Task requirements: Transcribe all of the data exactly. Omit the pictures.

[[ Record extracts, beginning ]]

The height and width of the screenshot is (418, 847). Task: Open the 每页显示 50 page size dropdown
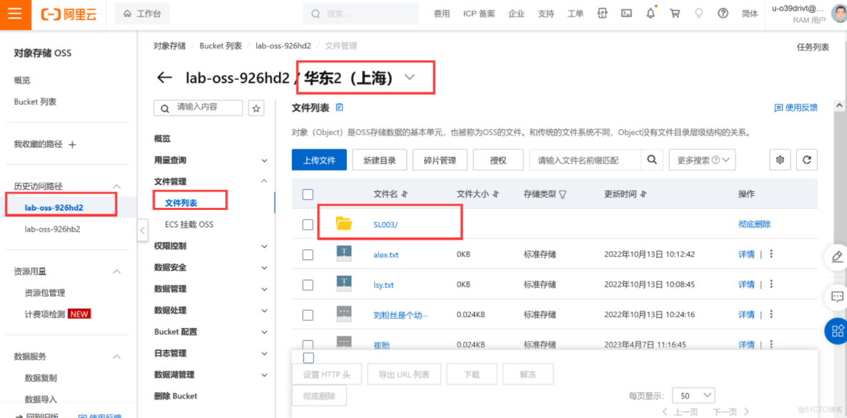[x=695, y=395]
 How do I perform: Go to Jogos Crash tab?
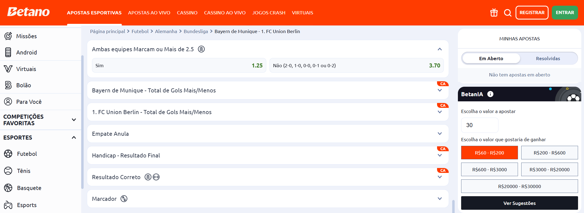coord(268,13)
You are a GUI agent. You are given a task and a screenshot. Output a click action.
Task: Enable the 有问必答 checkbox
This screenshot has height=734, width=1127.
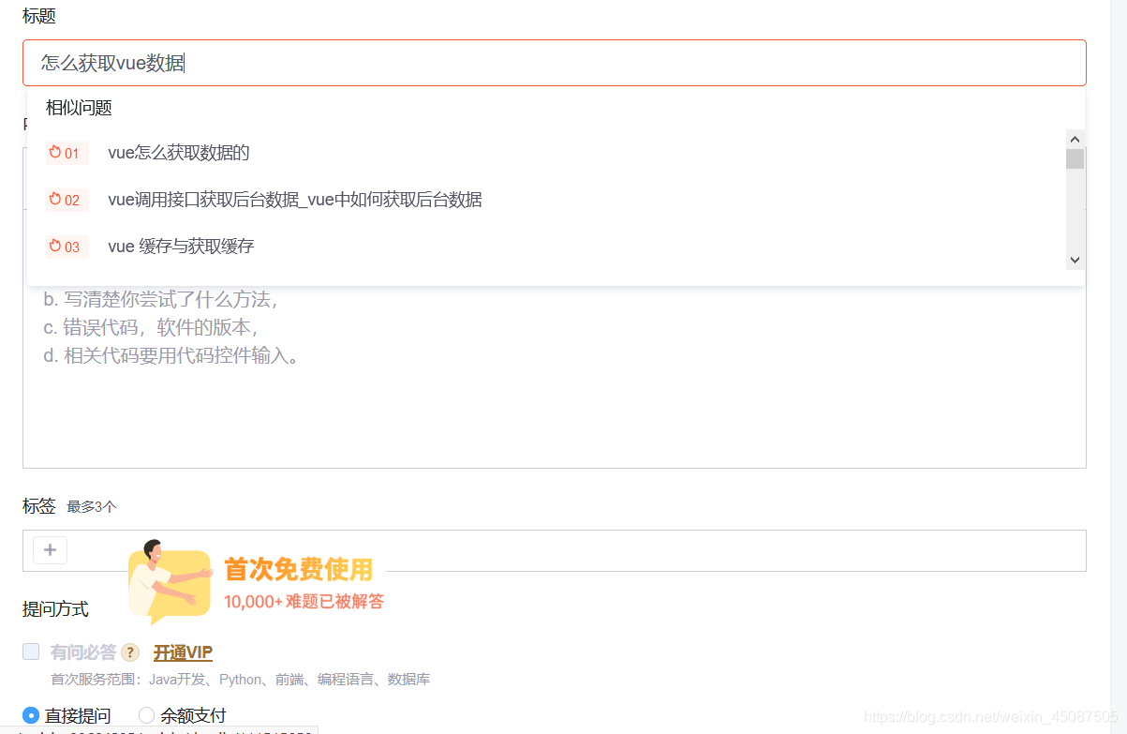pos(29,652)
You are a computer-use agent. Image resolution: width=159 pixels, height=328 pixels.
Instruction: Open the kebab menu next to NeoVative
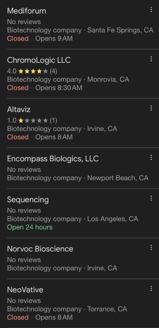click(151, 289)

[[ Record extracts, end ]]

Task solution:
The height and width of the screenshot is (418, 847). Task: Open the 每页显示 50 page size dropdown
[x=695, y=395]
 How do I perform: Go to Jogos Crash tab?
coord(268,13)
You are a GUI agent. You are given a task and a screenshot. Output a click action.
Task: Enable the 有问必答 checkbox
This screenshot has height=734, width=1127.
pos(29,652)
You are a computer-use agent. Image resolution: width=159 pixels, height=328 pixels.
Instruction: Open the kebab menu next to NeoVative
click(151, 289)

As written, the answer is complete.